Skimming through the examples described in some of the posts to date, Even Wholesale Drug Dealers Can Use a Little Retargeting: Graphing, Clustering & Community Detection in Excel and Gephi not surprisingly caught my attention. That post describes, in narrative form, how to use Excel to prepare and shape a dataset so that it can be imported into Gephi as a faux CSV file and then run through Gephi’s modularity statistic; the modularity class augmented dataset can then be exported from the Gephi Data Lab and re-presented in Excel, whereupon the judicious use of column sorting and conditional formatting is used to try to generate some sort of insight about the clusters/groups discovered in the data – apparently, “Gephi can kinda suck for giving us that kind of insight sometimes. Depends on the graph and what you’re trying to do”. And furthermore:
If you had a big dataset that you prepped into a trimmed nearest neighbors graph, keep in mind that visualizing it in Gephi is just for fun. It’s not necessary for actual insight regardless of what the scads of presentations of tweets-spreading-as-visualized-in-Gephi might tell you (gag me). You just need to do the community detection piece. You can use Gephi for that or the libraries it uses. R and python both have a package called igraph that does this stuff too. Whatever you use, you just need to get community assignments out of your large dataset so that you can run things like the aggregate analysis over them to bubble up intelligence about each group.
I don’t necessarily disagree with the implication that we often need to do more than just look at pretty pictures in Gephi to make sense of a dataset; but I do also believe that we can use Gephi in an active way to have a conversation with the data, generating some sort of preliminary insights out about the data set that we can then explore further using other analytical techniques. So what I’ll try to do in the rest of this post is offer some suggestions about one or two ways in which we might use Gephi to start conversing with the same dataset described in the Drug Dealer Retargeting post. Before I do so, however, I suggest you read through the original post and try to come to some of your own conclusions about what the data might be telling us…

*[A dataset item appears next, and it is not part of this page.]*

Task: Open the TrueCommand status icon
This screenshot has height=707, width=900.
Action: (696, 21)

Done that? To recap, the original dataset (“Inventory”) is a list of “deals”, with columns relating to two sorts of thing: 1) attribute of a deal; 2) one column per dealer showing whether they took up that deal. A customer/customer matrix is then generated and the cosine similarity between each customer calculated (note: other distance metrics are available…) showing the extent to which they participated in similar deals. Selecting the three most similar neighbours of each customer creates a “trimmed nearest neighbors graph”, which is munged into a CSV-resembling data format that Gephi can import. Gephi is then used to do a very quick/cursory (and discounted) visual analysis, and run the modularity/clustering detection algorithm.

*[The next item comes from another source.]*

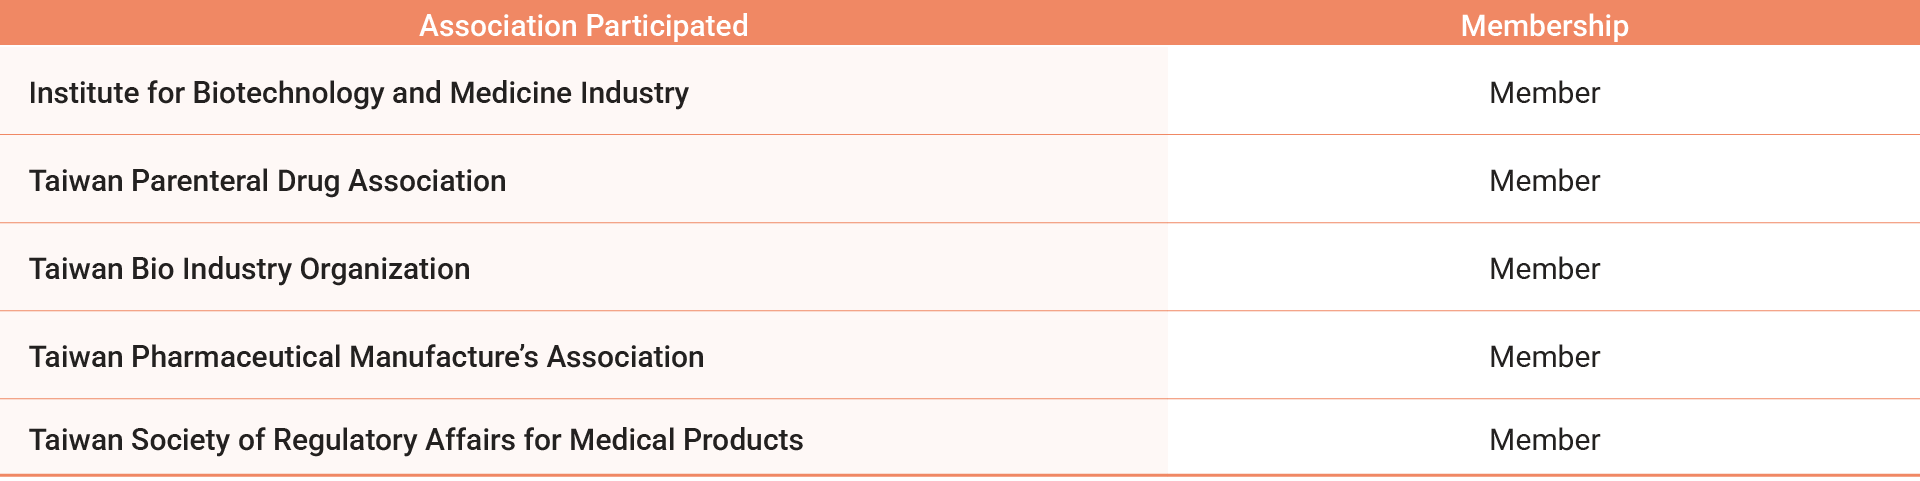Click Member for Institute for Biotechnology row

[1544, 93]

So how would I have attacked this dataset (note: IANADS (I am not a data scientist;-)
One way would be to treat it from the start as defining a graph in which dealers are connected to trades. Using a slightly tidied version of the ‘inventory tab from the original dataset in which I removed the first (metadata) and last (totals) rows, and tweaked one of the column names to remove the brackets (I don’t think Gephi likes brackets in attribute names?), I used the following script to generate a GraphML formatted version of just such a graph.
#Python script to generate GraphML file
#We're going to use the really handy networkx graph library: easy_install networkx
import networkx as nx
#Create a directed graph object
#Open data file in universal newline mode
#Define a variable to act as a deal node ID counter
#The graph is a bimodal/bipartite graph containing two sorts of node - deals and customers
#An identifier is minted for each row, identifying the deal
#Deal attributes are used to annotate deal nodes
#Identify columns used to annotate nodes taking string values
nodeColsStr=['Offer date', 'Product', 'Origin', 'Ready for use']
#Identify columns used to annotate nodes taking numeric values
nodeColsInt=['Minimum Qty kg', 'Discount']
#The customers are treated as nodes in their own right, rather than as deal attributes
#Identify columns used to identify customers - each of these will define a customer node
customerCols=['Smith', 'Johnson', 'Williams', 'Brown', 'Jones', 'Miller', 'Davis', 'Garcia', 'Rodriguez', 'Wilson', 'Martinez', 'Anderson', 'Taylor', 'Thomas', 'Hernandez', 'Moore', 'Martin', 'Jackson', 'Thompson', 'White' ,'Lopez', 'Lee', 'Gonzalez','Harris', 'Clark', 'Lewis', 'Robinson', 'Walker', 'Perez', 'Hall', 'Young', 'Allen', 'Sanchez', 'Wright', 'King', 'Scott','Green','Baker', 'Adams', 'Nelson','Hill', 'Ramirez', 'Campbell', 'Mitchell', 'Roberts', 'Carter', 'Phillips', 'Evans', 'Turner', 'Torres', 'Parker', 'Collins', 'Edwards', 'Stewart', 'Flores', 'Morris', 'Nguyen', 'Murphy', 'Rivera', 'Cook', 'Rogers', 'Morgan', 'Peterson', 'Cooper', 'Reed', 'Bailey', 'Bell', 'Gomez', 'Kelly', 'Howard', 'Ward', 'Cox', 'Diaz', 'Richardson', 'Wood', 'Watson', 'Brooks', 'Bennett', 'Gray', 'James', 'Reyes', 'Cruz', 'Hughes', 'Price', 'Myers', 'Long', 'Foster', 'Sanders', 'Ross', 'Morales', 'Powell', 'Sullivan', 'Russell', 'Ortiz', 'Jenkins', 'Gutierrez', 'Perry', 'Butler', 'Barnes', 'Fisher']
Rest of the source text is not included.